The respondent was further directed to provide a copy of the email sent to the appellant on 4 July 2013 or alternatively information in relation to the respondent's procedure for accessing Pearson test scores at the relevant time.
4. At the resumed hearing on 10 February 2015 Mr Nath submitted a copy of the appellant's Parson Test scores which he has accessed online and a copy of Appendix O as it applied at the date of the decision appealed against. Mr Nath advised that he has been unable to obtain a copy of the email recorded as having been sent to the appellant on 4 July 2013. He also said that he understands that the Pearson Test scores are assigned by way of a system between the Home Office and the institution.
5. It seems that there is no further evidence available in relation to this issue. I therefore determine the issue on the basis of the evidence before me.

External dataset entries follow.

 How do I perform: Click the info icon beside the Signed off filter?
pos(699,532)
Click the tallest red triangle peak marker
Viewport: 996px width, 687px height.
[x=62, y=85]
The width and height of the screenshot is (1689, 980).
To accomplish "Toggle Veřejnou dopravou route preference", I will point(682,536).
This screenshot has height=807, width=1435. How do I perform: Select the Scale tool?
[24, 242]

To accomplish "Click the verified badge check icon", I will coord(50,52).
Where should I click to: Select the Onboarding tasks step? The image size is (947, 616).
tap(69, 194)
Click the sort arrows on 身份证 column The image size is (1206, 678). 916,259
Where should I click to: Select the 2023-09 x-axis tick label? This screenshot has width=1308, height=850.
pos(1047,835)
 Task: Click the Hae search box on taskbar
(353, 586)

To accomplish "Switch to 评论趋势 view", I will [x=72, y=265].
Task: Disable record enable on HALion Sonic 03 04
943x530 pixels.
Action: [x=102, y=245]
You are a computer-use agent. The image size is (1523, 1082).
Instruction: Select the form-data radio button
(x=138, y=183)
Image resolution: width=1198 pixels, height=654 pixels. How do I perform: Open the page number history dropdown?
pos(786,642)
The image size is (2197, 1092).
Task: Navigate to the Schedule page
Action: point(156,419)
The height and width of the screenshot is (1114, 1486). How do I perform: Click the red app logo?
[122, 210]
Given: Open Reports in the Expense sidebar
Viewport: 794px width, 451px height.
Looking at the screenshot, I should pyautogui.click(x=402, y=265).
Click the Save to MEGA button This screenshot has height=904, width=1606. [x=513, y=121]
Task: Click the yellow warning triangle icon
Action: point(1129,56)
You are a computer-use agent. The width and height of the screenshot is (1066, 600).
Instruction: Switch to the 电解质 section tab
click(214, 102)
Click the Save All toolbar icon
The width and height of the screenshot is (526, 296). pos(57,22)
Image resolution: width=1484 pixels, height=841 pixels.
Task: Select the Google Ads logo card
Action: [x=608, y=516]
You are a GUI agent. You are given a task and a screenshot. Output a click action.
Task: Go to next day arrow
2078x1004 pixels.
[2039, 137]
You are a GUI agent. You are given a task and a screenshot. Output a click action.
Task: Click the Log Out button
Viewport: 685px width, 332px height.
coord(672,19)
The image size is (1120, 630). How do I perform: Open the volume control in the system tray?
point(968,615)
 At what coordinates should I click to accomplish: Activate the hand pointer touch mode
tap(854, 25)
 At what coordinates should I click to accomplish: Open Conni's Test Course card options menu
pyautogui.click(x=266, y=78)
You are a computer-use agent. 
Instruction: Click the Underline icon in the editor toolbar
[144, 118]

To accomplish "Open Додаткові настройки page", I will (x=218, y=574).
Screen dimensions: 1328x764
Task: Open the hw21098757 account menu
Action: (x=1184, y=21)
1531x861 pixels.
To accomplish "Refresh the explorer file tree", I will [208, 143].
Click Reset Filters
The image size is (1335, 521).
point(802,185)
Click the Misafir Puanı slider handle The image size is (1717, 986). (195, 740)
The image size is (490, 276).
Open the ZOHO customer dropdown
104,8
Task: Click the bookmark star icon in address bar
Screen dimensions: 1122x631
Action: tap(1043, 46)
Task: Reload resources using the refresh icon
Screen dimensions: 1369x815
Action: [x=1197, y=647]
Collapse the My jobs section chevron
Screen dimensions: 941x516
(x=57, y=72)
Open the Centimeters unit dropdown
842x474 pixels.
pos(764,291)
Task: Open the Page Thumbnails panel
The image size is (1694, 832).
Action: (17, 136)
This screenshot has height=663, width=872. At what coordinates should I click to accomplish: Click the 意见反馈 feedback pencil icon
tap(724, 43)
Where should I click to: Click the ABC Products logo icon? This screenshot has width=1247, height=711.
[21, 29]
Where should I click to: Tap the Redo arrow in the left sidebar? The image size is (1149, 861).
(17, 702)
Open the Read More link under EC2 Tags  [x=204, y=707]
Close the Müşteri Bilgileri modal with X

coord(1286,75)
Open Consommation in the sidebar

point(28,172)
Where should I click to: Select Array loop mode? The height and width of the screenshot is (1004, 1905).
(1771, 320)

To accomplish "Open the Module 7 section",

6. There is no evidence before me to establish that the appellant was informed when making his application that he needed to assign his Pearson Test score to the respondent. There is nothing in the Rules or on the application form to advise him that he needed to do so. There is no evidence that the respondent checked the Pearson website before sending the appellant the email on 4 July 2013, this is a further indication that the appellant was not expected to assign his scores at the time of the application.
7. Whilst there is a case record that a caseworker emailed the appellant there is no copy of the email to provide evidence that it was sent to the right address and I cannot therefore be satisfied that the appellant received the email in light of his contention that he did not.
8. In these circumstances the respondent made the decision of 13 August 2013 without evidence which could have been available at the time of the decision had the appellant known to make it available. The respondent's decision is therefore not in accordance with the law. Accordingly I allow the appeal to the extent that the application for leave to remain remains outstanding before the Secretary of State.
Conclusion:
The making of the decision of the First-tier Tribunal did involve the making of an error on point of law.
I set the decision aside and remake it by allowing it only to the extent that the application remains outstanding before the Secretary of State.